SET OF TASKS
1) Rewrite the passage on Ice Age Europeans from the words "Genetically, however, the" through "rest of Europe.", substituting "glacial period" for every "Ice Age".
2) List every archaeological culture named in the passage on Ice Age Europeans.

*** TEXT SECTION ***

Genetically, however, the populations from western and southwestern Europe (today's France and Iberia) differed from contemporaneous populations from central and southern Europe (today's Czech Republic and Italy). Furthermore, the gene pool of the western Gravettian populations is found continuously for at least 20,000 years: Their descendants, who are associated with the Solutrean and Magdalenian cultures, stayed in southwestern Europe during the coldest period of the last Ice Age (between 25,000 and 19,000 years ago) and later spread north-eastward to the rest of Europe.
“With these findings, we can for the first time directly support the hypothesis that during the Last Glacial Maximum people found refuge in the climatically more favorable region of southwestern Europe," said first author Cosimo Posth. This was a hypothesis (i.e., human range “retreat” to the south during the Solutrean followed by recolonization of the north during the Magdalenian) put forth by Straus in the 1980s on the basis of archeological evidence, long before the development of ancient human DNA analysis by recent Nobel Prize winner Svante Pääbo, who personally sampled the Lower Magdalenian-age El Mirón remains and led the team at the Max Planck Institute in Leipzig that successfully extracted DNA and published the Red Lady’s genome in Nature in 2016.
The Italian peninsula was previously considered to be another climatic refugium for humans during the LGM. However, the research team found no evidence for this. On the contrary, hunter-gatherer populations associated with the Gravettian culture and living in central and southern Europe are no longer genetically detectable after the LGM. People with a new gene pool settled in these areas, instead.
"We find that individuals associated with a later culture, the Epigravettian, are genetically distinct from the area‘s previous inhabitants," said co-author He Yu. "Presumably, these people came from the Balkans, arrived first in northern Italy around the time of the glacial maximum and spread all the way south to Sicily."

*** End of TEXT SECTION ***
*** DATA FOR ANALYSIS ***

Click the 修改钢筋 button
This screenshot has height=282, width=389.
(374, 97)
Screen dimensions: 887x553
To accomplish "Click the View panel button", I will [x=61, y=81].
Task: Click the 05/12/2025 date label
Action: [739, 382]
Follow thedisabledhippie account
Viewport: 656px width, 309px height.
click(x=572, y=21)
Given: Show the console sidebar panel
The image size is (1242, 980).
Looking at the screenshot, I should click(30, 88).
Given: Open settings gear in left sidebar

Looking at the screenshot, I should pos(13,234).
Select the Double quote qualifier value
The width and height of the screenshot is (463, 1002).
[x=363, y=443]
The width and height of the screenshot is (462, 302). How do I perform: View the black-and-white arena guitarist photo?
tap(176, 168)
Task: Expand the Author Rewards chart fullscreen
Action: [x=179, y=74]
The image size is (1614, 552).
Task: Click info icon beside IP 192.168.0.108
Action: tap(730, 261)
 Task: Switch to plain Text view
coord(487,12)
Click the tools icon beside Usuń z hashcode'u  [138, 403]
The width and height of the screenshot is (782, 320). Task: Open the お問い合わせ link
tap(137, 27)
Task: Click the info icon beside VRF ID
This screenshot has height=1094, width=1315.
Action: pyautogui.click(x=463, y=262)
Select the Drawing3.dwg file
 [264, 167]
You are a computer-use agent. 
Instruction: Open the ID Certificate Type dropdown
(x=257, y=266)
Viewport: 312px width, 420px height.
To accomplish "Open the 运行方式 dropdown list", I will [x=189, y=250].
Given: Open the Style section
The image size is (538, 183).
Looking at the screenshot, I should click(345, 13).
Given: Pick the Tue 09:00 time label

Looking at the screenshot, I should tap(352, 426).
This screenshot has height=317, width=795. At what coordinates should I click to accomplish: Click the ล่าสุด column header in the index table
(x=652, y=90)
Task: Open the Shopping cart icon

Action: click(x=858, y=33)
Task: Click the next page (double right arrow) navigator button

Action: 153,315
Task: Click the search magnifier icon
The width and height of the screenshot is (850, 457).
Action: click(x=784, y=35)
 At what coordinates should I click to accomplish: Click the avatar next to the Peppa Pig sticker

*** End of DATA FOR ANALYSIS ***

RESPONSES IN ORDER
1)
Genetically, however, the populations from western and southwestern Europe (today's France and Iberia) differed from contemporaneous populations from central and southern Europe (today's Czech Republic and Italy). Furthermore, the gene pool of the western Gravettian populations is found continuously for at least 20,000 years: Their descendants, who are associated with the Solutrean and Magdalenian cultures, stayed in southwestern Europe during the coldest period of the last glacial period (between 25,000 and 19,000 years ago) and later spread north-eastward to the rest of Europe.

2) Gravettian, Solutrean, Magdalenian, Epigravettian